The biggest difference between the LDS church and the breakway groups is that the breakaway groups believe that it was a mistake to not continue the faith the way that leaders Smith and Young said it should be. They felt the church was bowing to the outside pressure of a "Gentile" government and didn't believe the convenient timing of the revelation that LDS president Woodruff supposedly had when the church decided to formally end polygamy. 

What I find interesting is how banning polygamy was such a deal breaker for so many people. The idea that the church would take away the right for these guys to abuse multiple women in the name of religion was beyond the pale for the men who spearheaded these breakaway sects.

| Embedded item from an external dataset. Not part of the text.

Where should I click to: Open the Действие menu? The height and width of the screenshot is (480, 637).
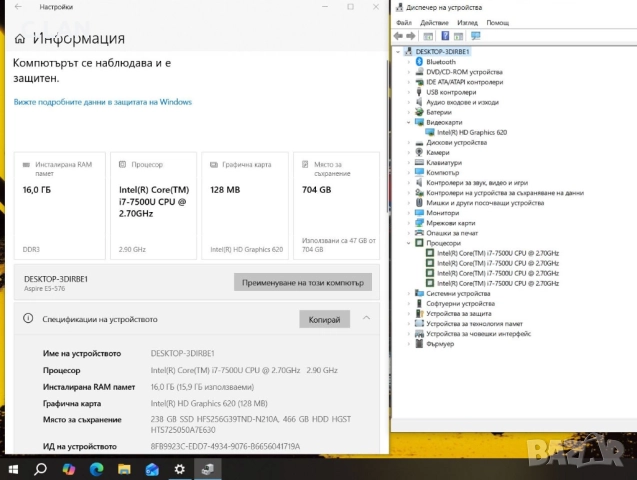coord(434,21)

To them it was like 'Hey, you're taking away the best part of our thing!' I get the impression that if the LDS church had just put an end to, say, blood atonement in 1890 there wouldn't have been as much of a schism.

  • Useful 2
  • Love 10
Link to comment
(edited)
Quote

 I agree, having the mainstream Mormon perspective is beneficial, since I just couldn't understand how FLDS is tolerated by the Mormon Church while reading the book.

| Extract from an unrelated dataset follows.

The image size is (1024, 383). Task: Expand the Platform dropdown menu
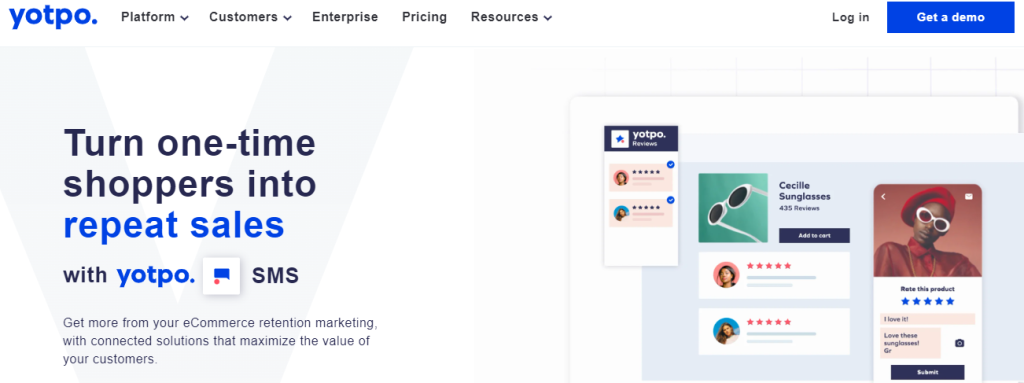pos(155,17)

But what can they really do about them?  Many religions have groups with extreme views that have splintered off from the traditional church.  The Mormon church has often denounced the FLDS outliers and publicly excommunicated the leaders of those groups.  I don't know what else they can do about them other than spread the word that these are not members of the mainstream denomination but people who have started their own religions essentially.  And, of course, with the history of the Mormon church itself, that is how it came into existence itself.

Edited by Notabug
  • Love 4
Link to comment
(edited)
4 hours ago, Notabug said:

But what can they really do about them?  Many religions have groups with extreme views that have splintered off from the traditional church.  The Mormon church has often denounced the FLDS outliers and publicly excommunicated the leaders of those groups.  I don't know what else they can do about them other than spread the word that these are not members of the mainstream denomination but people who have started their own religions essentially.  And, of course, with the history of the Mormon church itself, that is how it came into existence itself.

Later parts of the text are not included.